Arbeitsauftrag
Setze den Text mit den Kommentaren zu einer Geschichte nach seinem letzten Satz fort.

Text
________________

Deine Geschichte hat mir ausgesprochen gut gefallen. Gerade die kindliche Sprache und dieses Nicht-Verstehen der Prot. hat mich so sehr berührt. Sie begreift nicht, was da vor sich geht. Schön fand ich, dass Leo versucht hat ihr noch einiges mit auf den Weg zu geben. Das gibt irgendwie Mut, auch wenn der letzte Satz mich dann wieder ziemlich traurig gemacht hat.

Hat mir ausgesprochen gut gefallen...

LG
Bella

 

Hallo Bella und Marius,

vielen Dank für eure Kommentare, schön, dass es euch gefallen hat. Ich werde mir überlegen, die aufgezeigten Stellen umzuformulieren, man muss den Lesefluss wirklich nicht unnötig erschweren. Werde mich in naher Zukunft mit Neuformulierungen befassen.

________________

Angezeigte Daten

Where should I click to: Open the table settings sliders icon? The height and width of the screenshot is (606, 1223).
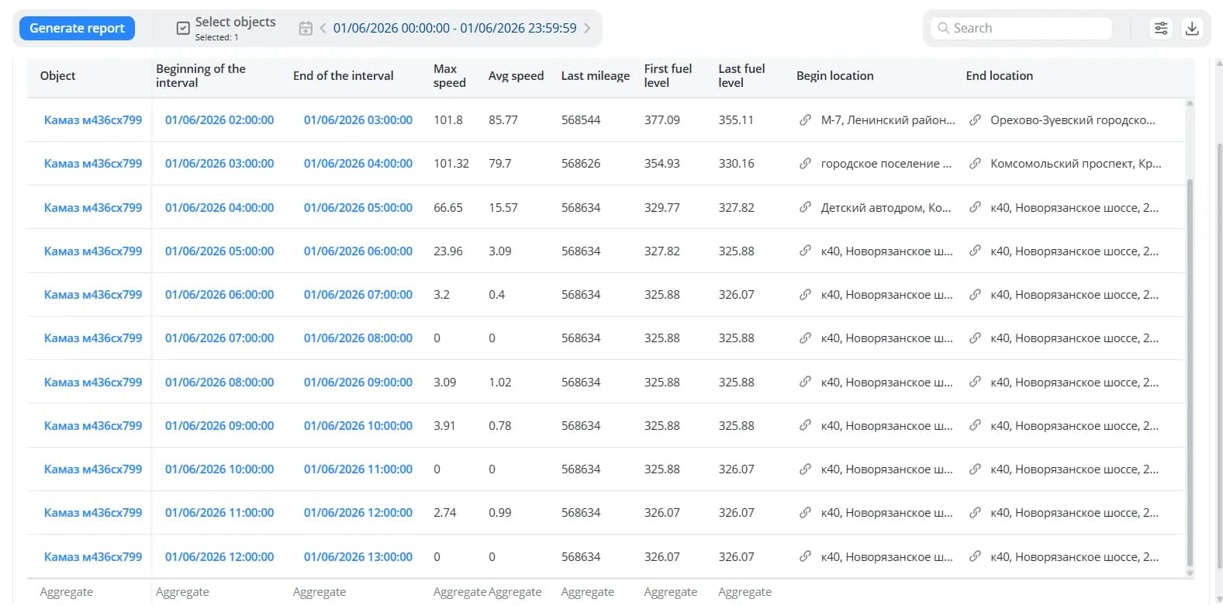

________________

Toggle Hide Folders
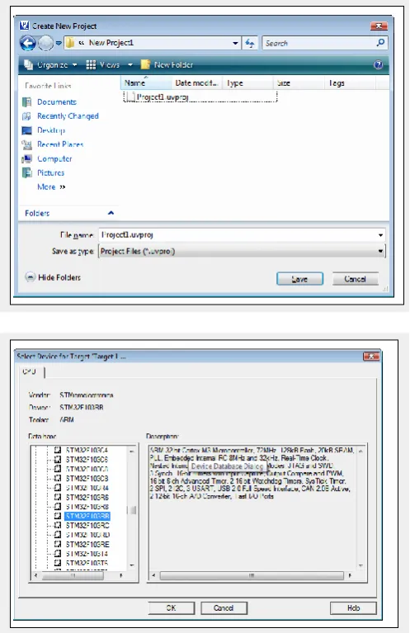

________________

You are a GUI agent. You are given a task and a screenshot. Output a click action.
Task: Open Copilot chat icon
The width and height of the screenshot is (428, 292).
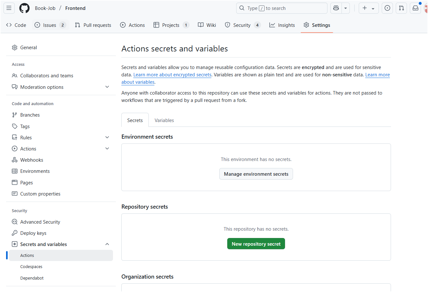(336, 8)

________________

Antwortfeld
schöne Grüße,
Anea

 

die von @marius beanstandeten stellen halte ich für (bewußt) kindliche formulierungen

jou, das sind sie auch. Ich werde den Stil nicht ändern, an dem liegt mir viel.
Freut mich, dass du den Text für ein gelungenes Bild hälst, hab mich auch angestrengt beim Malen...

Gruß,

Anea

 

Nein, Marius, ich werde den ersten Satz auf jeden Fall ändern, ich bin nur noch am überlegen, wie. Ich kann dein Argument durchaus nachvollziehen und stimme dir zu. Ich kann aber auch groper nachvollziehen, der den kindlichen Stil verteidigt, den ich so auch nicht ändern werde. Der ist mir wichtig. Diese Balance zu finden, ist recht schwierig, und deshalb lasse ich mir Zeit dabei.
Aber wenn du sagst, dass der Lesefluss etwas gestört wird, kann ich dir zustimmen - und werde daran arbeiten. Ohne jedoch zu erwachsene Formulierungen einzubauen, das wäre ein Stilbruch.